Through this crisis, many of us are feeling exhausted. Many of us were exhausted before all of the major changes in our worlds. It is time we fight back against exhaustion, whiles still driving the results that we hope to achieve. It is possible to achieve it all, without doing it all!
It starts with talking about exhaustion with our bosses. I spend a ton of time in executive coaching sessions helping people practice having these difficult conversations with their boss. Yes, it’s intimidating to have to say, “I need help to manage the role you think I’m doing. I’m not doing well. I’m struggling. I’m exhausted.” Those are not easy things to say out loud, particularly to our managers, but sometimes they need to be said. When a boss hears what you’re saying and is made aware of your feelings, they usually open up and try to help solve the problem.
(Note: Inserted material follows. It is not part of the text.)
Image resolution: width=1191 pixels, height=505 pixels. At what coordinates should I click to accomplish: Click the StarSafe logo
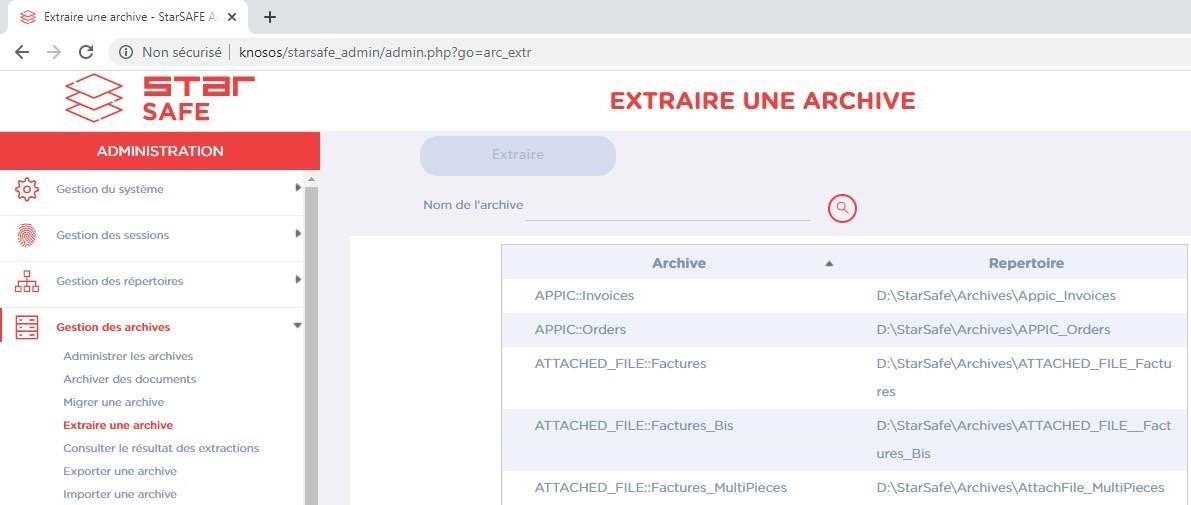160,98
This feels risky, and I won’t deny that the risk is real. But would you rather fail while struggling, or fail by asking for support? Bosses don’t want to see their direct reports struggle, and they certainly don’t want to see the projects struggle, either. So, when asked to help, more often than not, they’ll step in and step up.
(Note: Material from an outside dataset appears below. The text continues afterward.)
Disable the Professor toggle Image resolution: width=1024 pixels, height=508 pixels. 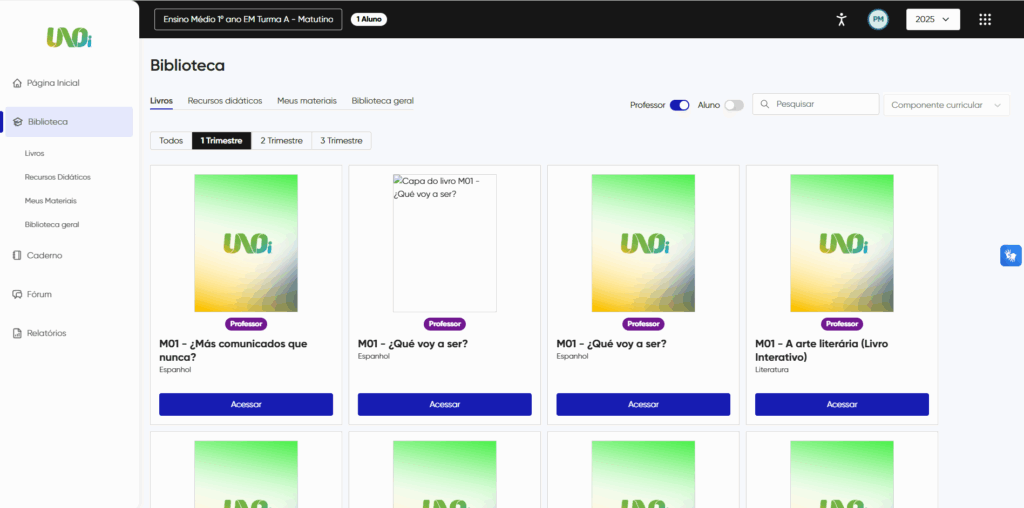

I’ve coached a few individuals who’ve asked for that conversation and whose bosses effectively dismissed them with, “Just dig in and make it happen.” Nobody wants to work for a boss that isn’t going to support them, and usually within six months they end up leaving.
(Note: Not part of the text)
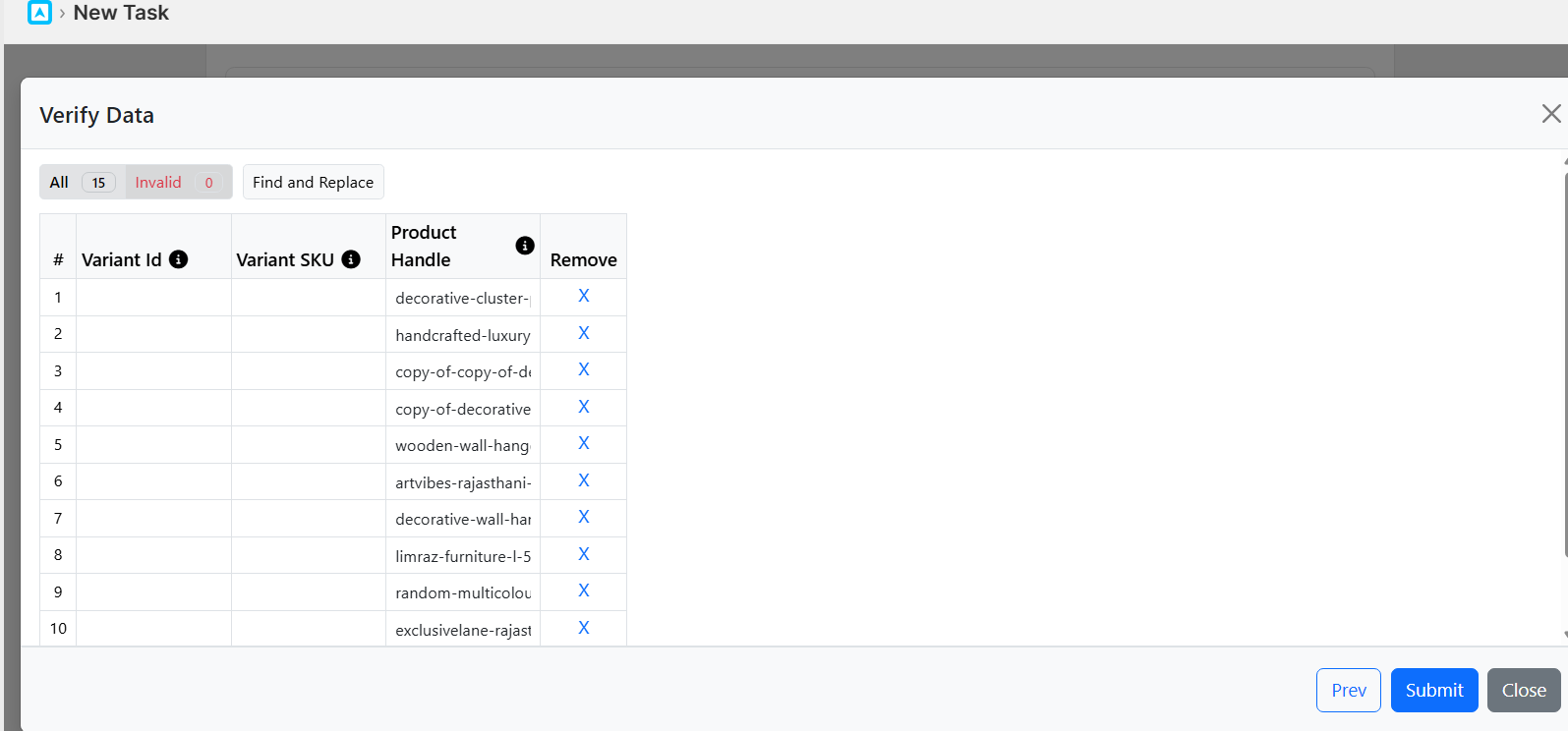Go back with the Prev button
Others have a boss who understands the problem and help save their employee from exhaustion and eventual resignation.
There’s a theory that the increase in employee job-hopping has been trending because the recruiting market is so strong, and a recruiter can steal people away with just a little bit more money. I have a counter-theory: I think more folks are leaving their jobs because they’re not getting the support they need. Rather than initiating a hard conversation, it’s easier to just walk out the door—with a little increase in salary as the cherry on top. And the job-hopping continues as individuals find themselves in the Exhausted Hero trap again at the new company. The grass is not always greener!
I know what some executives are thinking as they read this: “Are they really exhausted?” Exactly! There is a difference between being tired and being exhausted. It is comparable to what athletes experience. A long-distance runner may get tired mid-race, so they walk through the water station to catch their breath—a short rest that gives them a new burst of energy to overcome being tired and keep running. Then there is the long-distance runner who leans to the side and struggles to lift one foot in front of the other. They are chronically exhausted and it will take a major intervention for the individual to recover.
Companies experience team member turnover when their employees are looking for more support, more balance, and more resources to aid them in doing their job. If companies focused on rescuing Exhausted Heros, they could save countless dollars in having to replace them.